While there is no indication that our state-mandated workers’ compensation system is moving toward a pay-for-value model at this point, there is a growing awareness and movement toward recognizing the value of integrating care with high-performing physicians and linking services through technology and care coordination to achieve a more efficient and effective treatment plan and a faster return-to-work. It is this area in which we can immediately move workers’ compensation medical management forward. Indeed, that movement is already occurring.

Curing the Patient, Curing the System

Traditionally, workers’ compensation focuses on getting injured workers to the closest provider, instead of the one that delivers the best patient experience and produces the best outcomes. For years, payers have wondered, “Who are the best doctors, and how do I get my injured workers to them?”

Physician scorecards (measuring the outcomes through the life of a claim tied to the treating physician) provide the answer.

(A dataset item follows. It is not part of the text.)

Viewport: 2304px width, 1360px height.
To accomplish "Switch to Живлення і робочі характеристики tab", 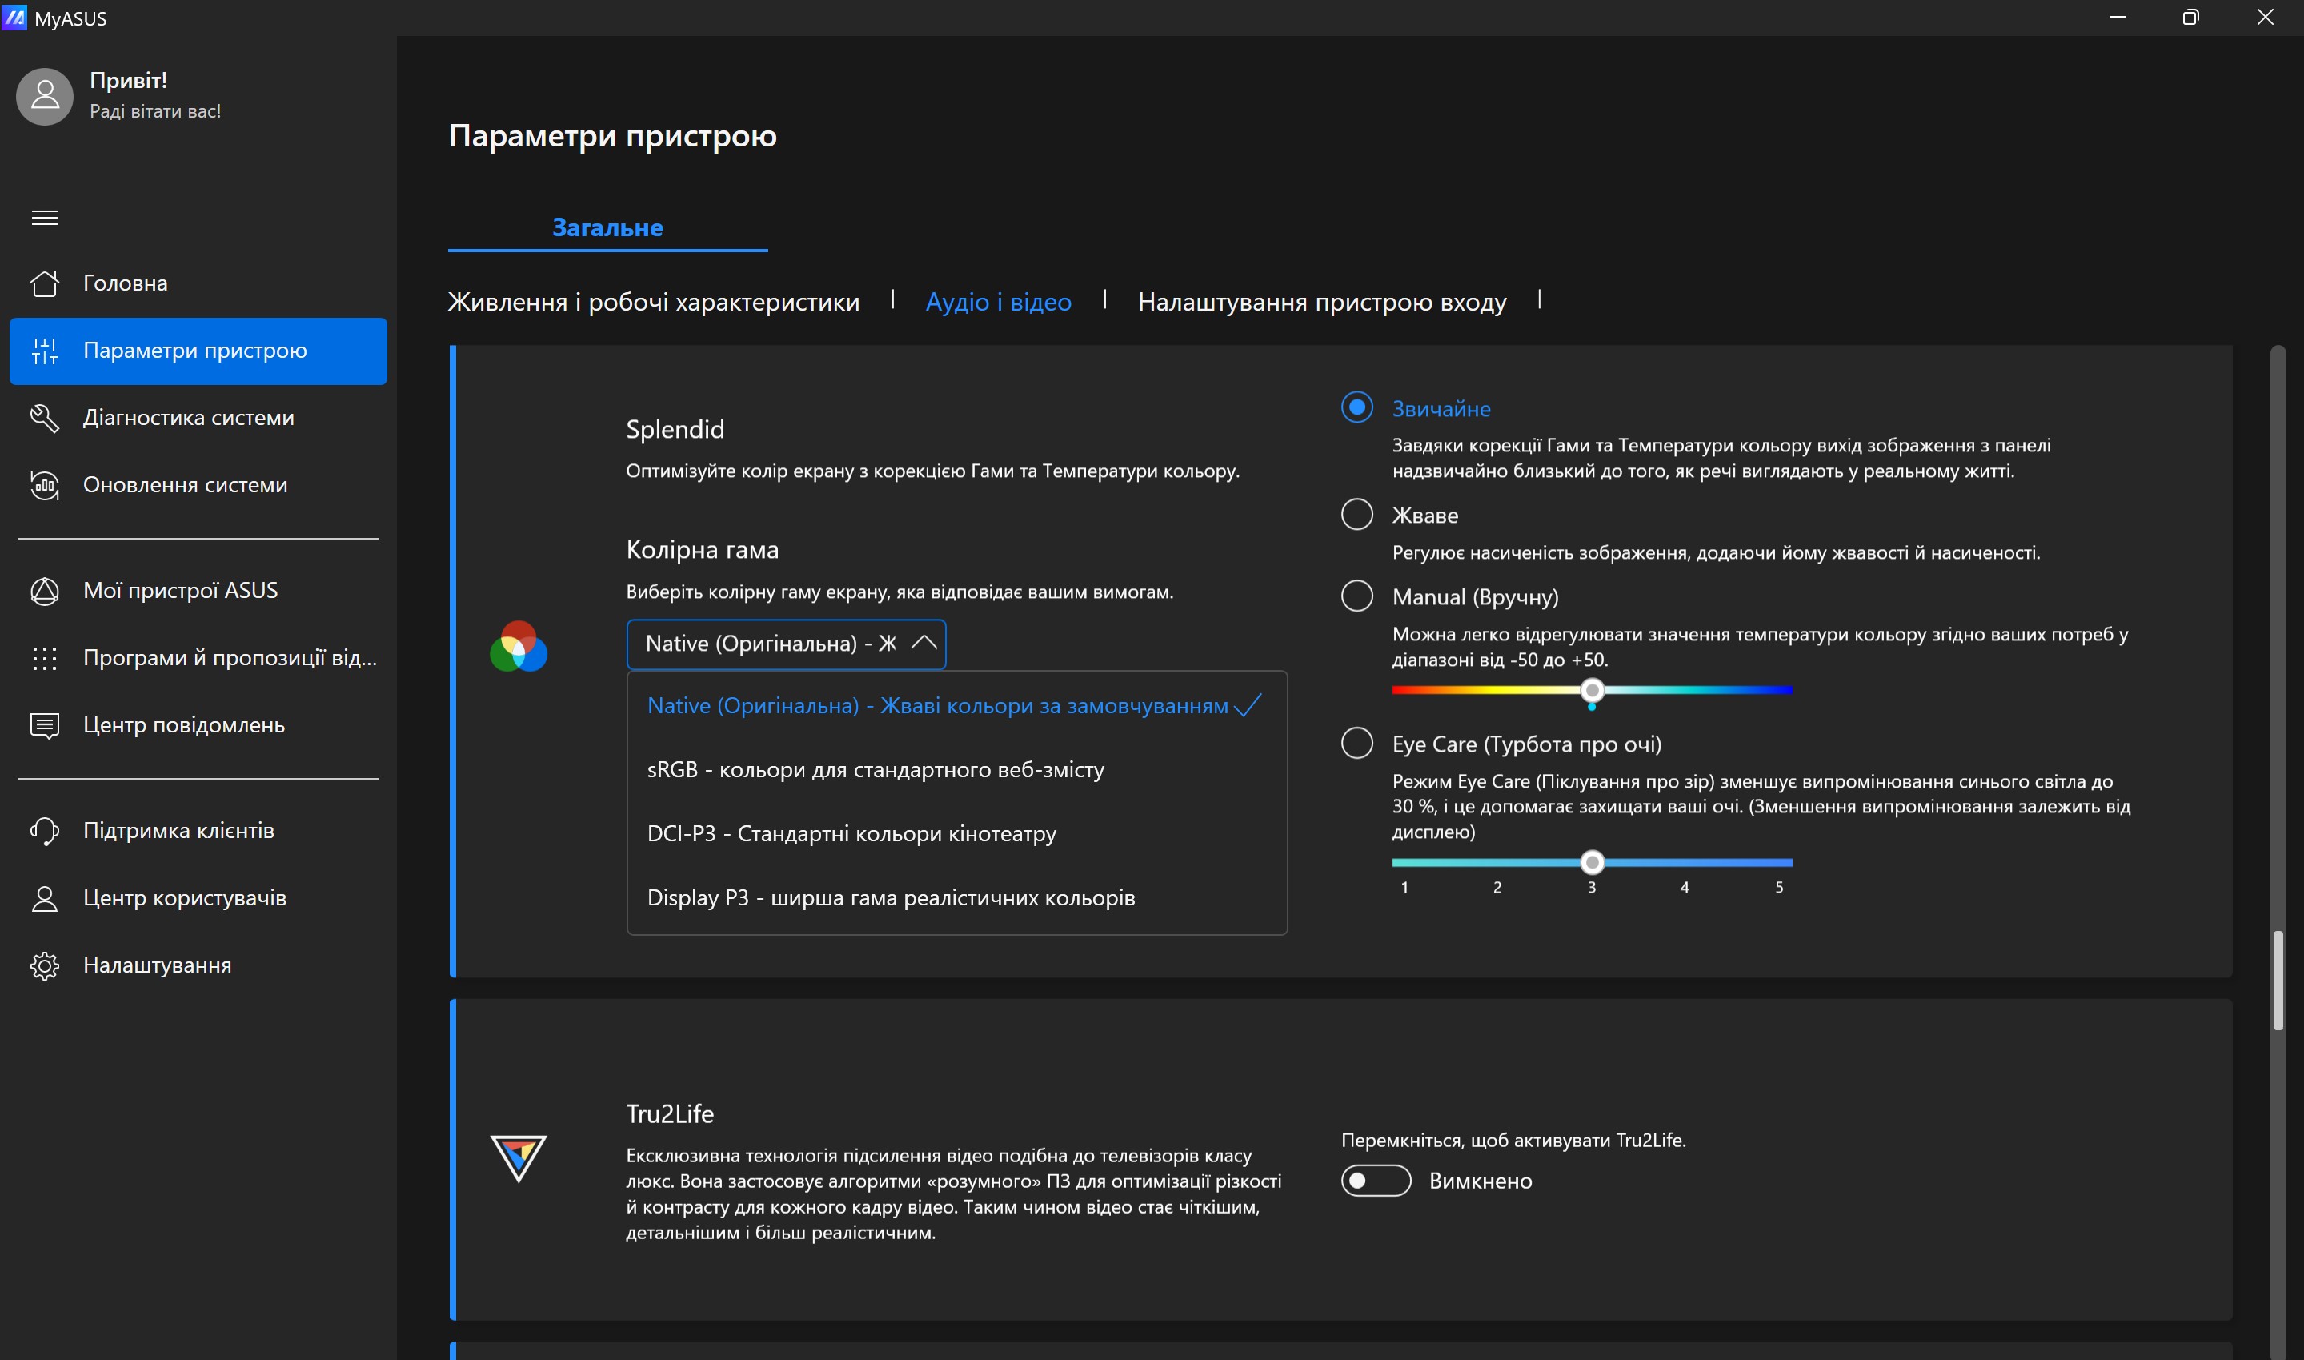I will pyautogui.click(x=652, y=302).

Physician scorecards identify physicians who produce superior outcomes at less cost. During a five-year period, a Harbor Health Systems program found that physicians with superior outcomes reduced medical costs by an average of 20%. Previous studies have shown that treatment by these physicians also shortens the duration of the claim and reduces indemnity costs.

The discussion at NWCDC shared the latest data about the results from using these best-in-class physicians, and what we have discovered matters:

  • Recent results document that the higher-ranked physicians produce significantly lower duration of claims, lower claims costs, lower litigation rates, fewer TTD (temporary total disability) days, lower indemnity costs and lower reopening rates.
  • There is a striking difference between one-star physicians and five-star physicians within the workers’ compensation industry.
  • One-star primary care physicians (lowest score being one, highest score being five) had an average cost of $244,246 per claim, while five-star physicians had reduced the cost to $15,196 per claim. This data supports the concept that getting appropriate treatment faster and eliminating unnecessary care saves money on the claims side while getting an injured worker recovered and returning to work faster.
  • With primary care physicians treating injured workers, the average duration of a claim (in days) for five-star physicians was 263; for one-star primary care physicians, the average claim duration amounted to a staggering 2,389 days.
  • The difference in indemnity costs was eye-opening, as well: With five-star primary care physicians, indemnity costs were approximately $5,433. With one-star physicians, indemnity costs skyrocketed to $75,829.

What’s Next?

The ability to use the best physicians for injured workers and to link together superior providers throughout the continuum of care, integrated by technologically enabled communications, is the new goal for workers’ compensation.

The technology now exists to accurately and effectively measure claims outcomes by physician, to get injured workers to see these physicians quickly, to link rapidly with best-in-class ancillary providers and to power the systems to keep the care plan on track for a fast, safe recovery.

Mere cost containment is no longer enough. Workers’ compensation professionals can and must work together to achieve better outcomes – for our organizations and, most importantly, for injured workers. If we focus on curing the patient, we will cure the system, as well.